A wonderful morning run. I was worried that it would be icy, but it was fine. Only a few slick patches. A gray day. The sky, mostly white with some gray. The ground, white and gray and almost brown. Didn’t really see the river; I was too focused on avoiding slick spots and approaching runners. Not too crowded, but more runners and walkers, 2 fat tires that I first encountered at the falls. Greeted lots of walkers with a good morning! and runners with a smile or a wave of my hand. I felt relaxed and strong as I ran above the gorge. On the way back, when I reached 42nd I crossed over to edmund to avoid the growing number of people on the path.

10 Things I Noticed

  1. smoke from a chimney as I ran by a house on edmund– in the same spot, all winter, every winter
  2. a strange whirring or dripping or buzzing sound coming from “Carly’s house” (or, as RJP pronounces it, Kerler’s house) — named after RJP’s classmate, Carly, who lives there
  3. a frozen falls
  4. 2 women hardly moving over at all on the path. I almost brushed elbows with one of the women, even as I tried to go as close to the edge I could, which prompted me to mutter, fuck, under my breath after I passed her
  5. the tinny recording of the bells of the light rail car leaving the 50th street station
  6. near the end I felt wetness on my face — sleet? rain? snow?
  7. 2 runners approaching from behind, one of them talking about planting seeds, I think?
  8. someone walking through turkey hollow, everything white and covered with snow
  9. heading back, running on edmund, I noticed a runner over on the river road running slightly faster than me. Suddenly I heard someone yell out to them — another runner who knew them was greeting them enthusiastically (I think?)
  10. finishing up my run, crossing 46th avenue, I heard some people greeting each other at the mailbox — Merry Christmas!

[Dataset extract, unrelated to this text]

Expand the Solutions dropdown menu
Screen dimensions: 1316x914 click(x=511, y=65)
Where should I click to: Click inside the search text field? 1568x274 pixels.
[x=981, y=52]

Found this poem the other day. How? I think I might have been searching for green? Anyway, a great poem to add to my bird poems and poems about naming and knowing:

Praise/ Michelle Poirier Brown

It is not yet time for singing.
Although I could allow this lake stroking the shore as song.

I feel a tenderness towards the small stones under my feet.
That’s a good sign.

And gratitude for the sun warming my neck.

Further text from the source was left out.